At 9- and 14-days post infection B6-Stat4^E626G/+ mice had significantly fewer cells in their mediastinal lymph nodes. At 2–6 weeks post infection, while there was no difference between WT-B6 or B6-Stat4^E626G total lung cellularity, there was significant and persistent reduction in cellularity in the mediastinal lymph nodes. Whether this cellular accumulation is recruitment from the periphery or local expansion remains to be explored. While this defect in cellularity is subtle, it has a profound effect on disease severity and time to death. Interestingly, the fungal burdens in lungs and spleen as well as lung weights were similar between WT-B6 or B6-Stat4^E626G. Therefore, the early death seen in B6-Stat4^E626G was not due to fungal proliferation or lung vascular permeability but correlated most closely with the impaired IFN-gamma responses. It is important to note that STAT4 is also involved in IL-23 signaling, another cytokine critically important to mycobacterial and fungal responses (48–52). Improperly high IL-4 production has been seen in other fungal infections including Histoplasma, Aspergillus, and Candida (53–55), and we detected elevated IL-4 in the serum and lungs of some of infected B6-Stat4^E626G/+mice, but as a group the difference was not significantly different from B6. Investigation of the effective cause of early mortality in the B6-Stat4^E626G mice is ongoing.

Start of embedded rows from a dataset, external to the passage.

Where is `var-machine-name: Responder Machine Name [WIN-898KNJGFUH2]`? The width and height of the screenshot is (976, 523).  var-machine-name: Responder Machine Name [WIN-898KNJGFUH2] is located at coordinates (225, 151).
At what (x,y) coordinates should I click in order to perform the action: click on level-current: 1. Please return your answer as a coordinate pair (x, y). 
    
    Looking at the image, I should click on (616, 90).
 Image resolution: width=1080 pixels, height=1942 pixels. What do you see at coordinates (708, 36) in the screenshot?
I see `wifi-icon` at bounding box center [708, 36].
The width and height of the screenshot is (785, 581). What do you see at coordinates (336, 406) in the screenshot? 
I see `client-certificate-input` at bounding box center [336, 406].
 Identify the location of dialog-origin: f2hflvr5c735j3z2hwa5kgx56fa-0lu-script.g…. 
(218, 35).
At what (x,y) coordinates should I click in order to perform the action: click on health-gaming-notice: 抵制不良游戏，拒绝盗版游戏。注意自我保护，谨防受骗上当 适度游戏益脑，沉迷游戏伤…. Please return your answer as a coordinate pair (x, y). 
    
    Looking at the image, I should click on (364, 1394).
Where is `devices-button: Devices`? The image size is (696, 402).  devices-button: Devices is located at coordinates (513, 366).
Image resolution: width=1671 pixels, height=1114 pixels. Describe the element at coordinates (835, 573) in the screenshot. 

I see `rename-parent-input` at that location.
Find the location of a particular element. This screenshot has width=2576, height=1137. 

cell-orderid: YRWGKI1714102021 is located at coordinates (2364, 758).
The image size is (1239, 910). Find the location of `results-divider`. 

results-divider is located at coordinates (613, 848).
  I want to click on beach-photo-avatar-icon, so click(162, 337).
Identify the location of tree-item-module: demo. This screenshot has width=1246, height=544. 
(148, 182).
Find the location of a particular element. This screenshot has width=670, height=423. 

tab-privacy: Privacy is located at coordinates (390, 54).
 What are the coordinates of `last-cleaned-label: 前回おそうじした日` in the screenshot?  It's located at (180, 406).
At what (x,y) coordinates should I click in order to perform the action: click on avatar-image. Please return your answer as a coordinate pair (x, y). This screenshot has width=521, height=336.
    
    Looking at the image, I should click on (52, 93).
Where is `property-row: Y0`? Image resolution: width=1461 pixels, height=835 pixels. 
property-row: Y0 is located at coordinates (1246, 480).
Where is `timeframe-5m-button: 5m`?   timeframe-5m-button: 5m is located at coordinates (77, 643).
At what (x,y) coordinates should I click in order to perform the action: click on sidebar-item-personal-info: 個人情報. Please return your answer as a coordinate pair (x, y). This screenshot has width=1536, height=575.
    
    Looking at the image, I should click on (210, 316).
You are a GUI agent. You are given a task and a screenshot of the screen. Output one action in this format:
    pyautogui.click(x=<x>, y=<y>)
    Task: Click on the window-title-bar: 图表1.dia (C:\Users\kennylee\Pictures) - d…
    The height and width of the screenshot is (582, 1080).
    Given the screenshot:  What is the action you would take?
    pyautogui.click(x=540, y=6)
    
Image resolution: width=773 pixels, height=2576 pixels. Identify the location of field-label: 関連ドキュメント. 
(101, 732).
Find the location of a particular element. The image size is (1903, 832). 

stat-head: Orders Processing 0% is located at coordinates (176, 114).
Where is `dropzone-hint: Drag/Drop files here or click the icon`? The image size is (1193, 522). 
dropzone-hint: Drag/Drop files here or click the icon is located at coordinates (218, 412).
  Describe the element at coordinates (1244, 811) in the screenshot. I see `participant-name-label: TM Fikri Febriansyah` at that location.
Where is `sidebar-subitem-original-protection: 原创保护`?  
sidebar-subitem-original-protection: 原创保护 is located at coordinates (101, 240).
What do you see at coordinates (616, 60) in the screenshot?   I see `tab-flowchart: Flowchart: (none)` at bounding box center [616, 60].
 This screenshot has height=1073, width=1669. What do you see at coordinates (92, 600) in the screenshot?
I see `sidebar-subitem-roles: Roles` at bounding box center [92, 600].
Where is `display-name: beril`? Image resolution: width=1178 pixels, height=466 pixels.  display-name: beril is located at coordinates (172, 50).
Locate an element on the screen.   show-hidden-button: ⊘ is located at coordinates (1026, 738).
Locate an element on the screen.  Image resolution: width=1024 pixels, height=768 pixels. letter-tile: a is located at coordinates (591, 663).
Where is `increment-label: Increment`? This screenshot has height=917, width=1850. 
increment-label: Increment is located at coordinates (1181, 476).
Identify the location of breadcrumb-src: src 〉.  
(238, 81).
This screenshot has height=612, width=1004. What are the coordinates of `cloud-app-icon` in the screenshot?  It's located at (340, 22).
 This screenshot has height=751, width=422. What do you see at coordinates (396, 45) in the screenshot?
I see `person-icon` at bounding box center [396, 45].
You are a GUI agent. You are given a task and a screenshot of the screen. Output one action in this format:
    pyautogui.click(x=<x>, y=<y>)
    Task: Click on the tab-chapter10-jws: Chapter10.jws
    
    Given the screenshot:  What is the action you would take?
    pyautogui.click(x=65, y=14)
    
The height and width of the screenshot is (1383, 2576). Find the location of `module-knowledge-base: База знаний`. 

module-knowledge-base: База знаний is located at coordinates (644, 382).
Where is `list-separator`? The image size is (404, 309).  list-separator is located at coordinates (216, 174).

Dominant negative mutation in STAT4 impairs the production of IFN-gamma and its downstream effectors. It is noteworthy that our patients were apparently not subject to other severe viral, bacterial or fungal infections, suggesting that STAT4 is redundant for the majority of immune responses required in everyday life. However, this mutation predisposed them, so far apparently uniquely, to disseminated coccidioidomycosis, highlighting the importance of host genetics in human coccidioidal infections.